Intravenous Immunoglobulin

Many centers advocate a second dose of IVIG at a dose of 2 g/kg [24], adding to a cumulative dose of 4g/kg of IVIG. The risk of hemolysis and the possible requirement for blood transfusion need to be considered with this approach.

Corticosteroids

The treatment options of pulse dose of steroids and low dose adjuvant therapy [25] have been evaluated over the years and ruled out as the first-line treatment for KD due to a lack of effectiveness in preventing coronary artery complications.

A meta-analysis [26] including the multicentric RAISE trial (Randomized Controlled Trial to Assess Immunoglobulin Plus Steroid Efficacy for Kawasaki Disease) reported that a combination of corticosteroid with standard-dose IVIG as an initial treatment in high-risk patients reduces the incidence of CAA and IVIG resistance [25]. The low accuracy of scoring systems to identify high-risk patients outside Japan, nevertheless, precludes universal acceptance for this strategy.

Multiple case series and observational studies [27,28,29] have demonstrated symptomatic improvement and decreased incidence of CAA abnormalities in IVIG-resistant children treated with pulse dose of steroids. Methylprednisolone in the dose of 30–50mg/kg/day for three consecutive days is the recommended schedule. This can be administered to children who are at high risk for complications from the second dose of IVIG or those who failed to respond to the second dose of IVIG. This pulse dose can be administered as a stand-alone option or can be followed up by an oral prednisolone tapering dose over 2 weeks.

Infliximab

Given the characteristic elevation of TNF in KD, TNF antagonists like infliximab have been tried as a treatment option. Infliximab binds to and inhibits TNF α, preventing the release of pro-inflammatory cytokines and interleukins. It has been shown to bring in quicker resolution of fever symptoms in children with IVIG resistance compared with the second dose of IVIG. No differences in CAA incidence were noted in a study by Mori et al. [30] but a later study by Gyu Hur et al. [31] suggests that the early administration of infliximab may reduce the incidence of significant CAA in patients with IVIG-resistant KD. Infliximab (5mg/kg single infusion) can be considered as a treatment option in children with IVIG resistance instead of the second dose of IVIG or pulse methylprednisolone.

Cyclosporin

Cyclosporin suppresses immune activation by inhibiting the assembly and release of IL-2 and inhibiting the activation of T cells.
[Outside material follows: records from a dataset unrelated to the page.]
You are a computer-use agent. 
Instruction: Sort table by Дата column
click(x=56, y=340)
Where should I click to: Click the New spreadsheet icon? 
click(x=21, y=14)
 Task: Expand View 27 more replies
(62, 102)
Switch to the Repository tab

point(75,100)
Cyclosporin (administered 12 hourly with a total daily dose of 3mg/kg iv or 4–8mg/kg oral, levels can be monitored) can be considered in those resistant cases not responding to the second dose of IVIG or pulse methylprednisolone or infliximab [32]. Cyclosporin dose should be tapered and stopped when the child is afebrile or after 2 weeks.

Anakinra

Since IL-1-induced inflammation was observed in coronary artery vasculitis in KD, Anakinra, a short-acting competitive inhibitor of IL-1 receptor, was used in trials to treat resistant KD [32]. Further trials are still in progress to evaluate the efficacy of this agent.

Cyclophosphamide

Cytotoxic agents like cyclophosphamide are relatively toxic and should be reserved for very refractory cases under exceptional circumstances [33].

Plasma exchange

Plasma exchange or plasmapheresis has shown effectiveness in managing resistant KD [34]. The blood is centrifuged, and the filtered plasma containing the inflammatory cytokines is replaced with albumin. Owing to the complexity of the procedure and potential complications, it is considered as a last resort where all other modalities have failed.

The treatment options for refractory Kawasaki disease are summarized in the following table (Table 1) from the 2017 AHA scientific statement on KD [1].
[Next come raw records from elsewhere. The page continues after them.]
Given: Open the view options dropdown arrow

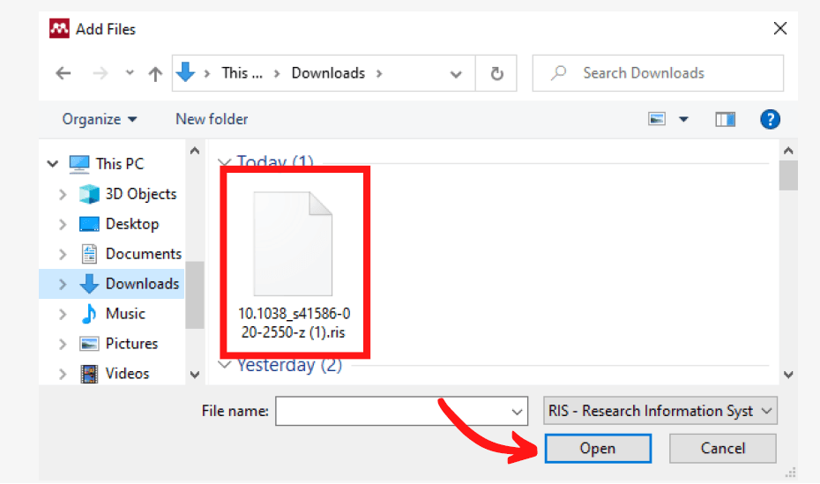Looking at the screenshot, I should click(683, 119).
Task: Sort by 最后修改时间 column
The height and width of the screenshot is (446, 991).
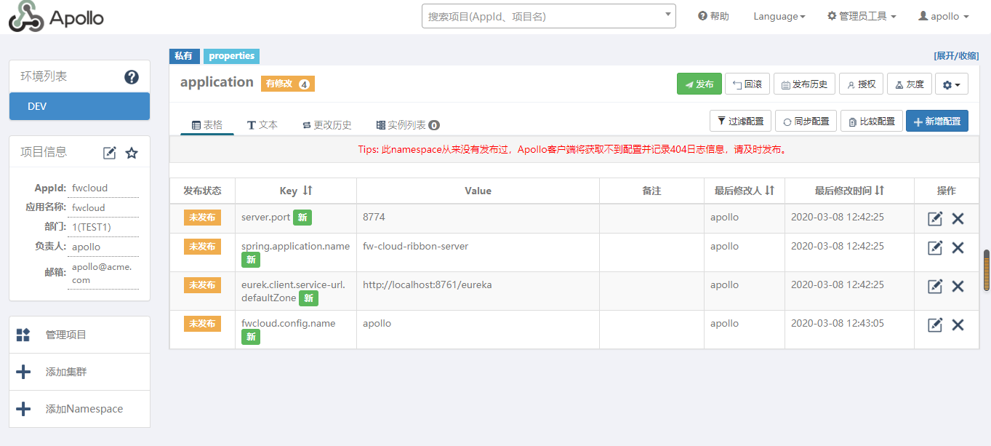Action: point(879,191)
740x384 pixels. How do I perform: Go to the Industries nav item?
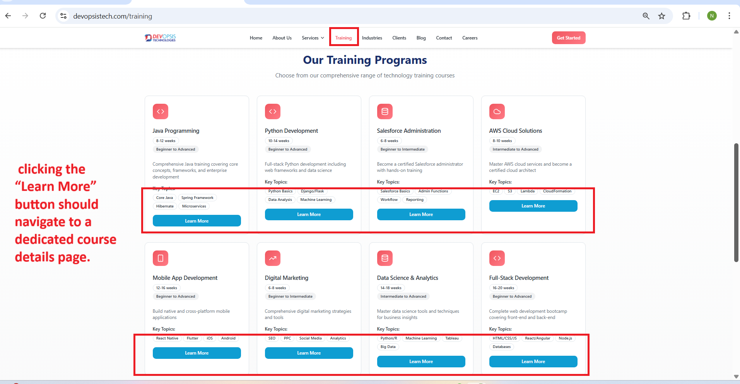pos(372,38)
Table 1 Treatment options for IVIG resistant cases of KD

Conclusion

Prompt institution of the first-line treatment and moving on to the next treatment option when no clinical response is noted are crucial in preventing long-term morbidity and mortality in children with refractory KD. Since such cases are rare, it is imperative to involve the experts in the field (pediatric rheumatologist) whenever possible to guide the management approach.